Qu’est-ce que le sujet d’un film ? Qu’est ce qui le définit, comment le trouver ? La question peut paraitre banale et la réponse souvent évidente. Et pourtant parfois, cette question persiste bien après le visionnage. C’est alors moins la marque d’une complexité opaque que la marque des films ambitieux, de la famille de ceux qui n’ont pas peur de brasser large et de manier l’ambiguïté. De quoi parle L’Institutrice, le nouveau long-métrage de Nadav Lapid (Le Policier)? De la transmission du savoir dans une relation professeur/élève ? De l’origine mystérieuse et impromptue de la poésie dans un monde aride ? De la névrose d’une femme au bord de la folie ? De l’espoir face à l’avènement d’un possible esprit supérieur (connotations politiques incluses) ? Eh bien de tout cela à la fois, entre autres. Et pourtant le résultat n’est jamais confus. La fable amère et superbe de Lapid se déploie avec autant d’élan que de clarté. Elle charme et intrigue pour mieux assommer.
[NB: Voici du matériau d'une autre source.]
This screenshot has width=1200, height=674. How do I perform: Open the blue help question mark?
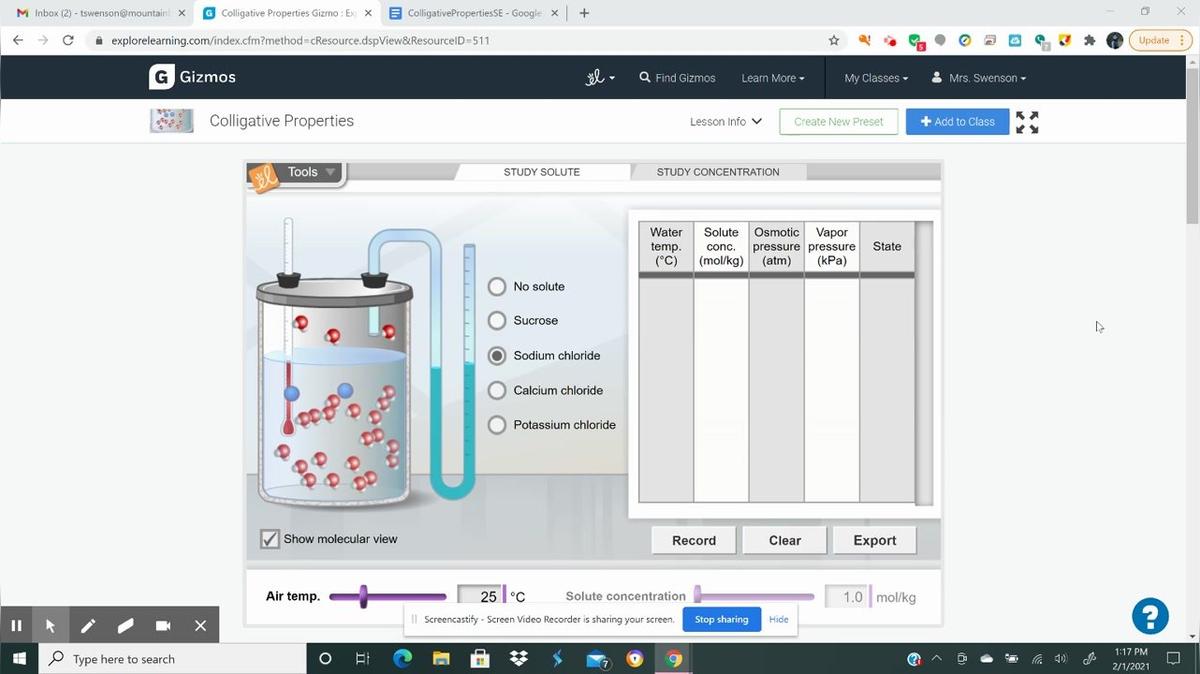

Sous de classiques apparences (son titre passe-partout, son affiche qui laisse envisager un énième portrait d’enfant), L’Institutrice est au contraire un film fou, inattendu au possible, où chaque scène se débrouille pour ne jamais vraiment suivre les rails de la précédente. Le plus grand sérieux y côtoie une inquiétante loufoquerie.

Yoav, cinq ans, possède un don hors du commun pour la poésie, il déclame des haikus à l’improviste, avec une facilité déconcertante mais sans que quiconque s’en émerveille. Lunaire et pas forcément adorable, l’enfant est d’ailleurs le premier à ne rien voir d’exceptionnel là-dedans. Pourtant, dans la bouche d’un enfant, ces poèmes sont effectivement assez stupéfiants. Ironie extrafilmique : ces poèmes ont d’ailleurs été composés par Lapid lui-même… quand il avait cinq ans. Nira, l’institutrice du titre, est d’abord stupéfaite par ce talent rare. Elle devient peu à peu obsédée par l’idée d’aider ce jeune garçon à s’intégrer dans une société qui selon elle, n’a que de la violence à lui offrir en retour. Il y a dès lors une certaine cruauté dans la manière qu’a le film de ne pas brosser cette histoire dans le sens du poil. En ce sens, L’Institutrice est un peu l’anti-Le Cercle de poètes disparus. Ce don artistique, que chacun des personnages cherche à faire taire ou à s’approprier, révèle moins une entraide affectueuse que des égoïsmes exacerbés. Yoav n’a aucun souhait d’être mis en avant, et pourtant Nira se sent investie d’une mission qui vire à la névrose, son désir d’élever le monde qui l’entoure la pousse à la violence. Difficile de faire le bonheur des gens contre leur gré.

Il y a dans la mise en scène de Lapid comme un écho de la récente nouvelle génération de réalisateurs brésiliens (Dutra, Rojas, Gotardo, Filho…). Une façon de faire surgir des émotions très fortes de manière complètement inattendue, tels ces très gros plans soudains ou cette scène où un personnage se met à chanter pour nous, face caméra, les yeux dans les yeux. Une manière de brouiller les pistes en mélangeant différentes interprétations et différents registres tout en gardant une grande cohérence, une variété qui enrichit l’ensemble plutôt que de l’affaiblir. Lapid est omniprésent dans son film : par ses poèmes mais aussi par sa manière de toujours rappeler l’artificialité assumée de ce qu’il filme - les acteurs se cognent à la caméra, la contournent, s’y collent, la regarde bien en face. Et malgré cela, ou peut-être précisément grâce à cela, le réalisateur israélien parvient à faire naitre une émotion forte et durable. Il donne notamment une profondeur inattendue à son héroïne, dont la quête, l’angoisse et la solitude se révèlent finalement déchirants. Le décalage entre cette femme idéaliste et la balourdise du monde qui l’entoure revient nous frapper de plein fouet dans un dénouement cinglant et bouleversant.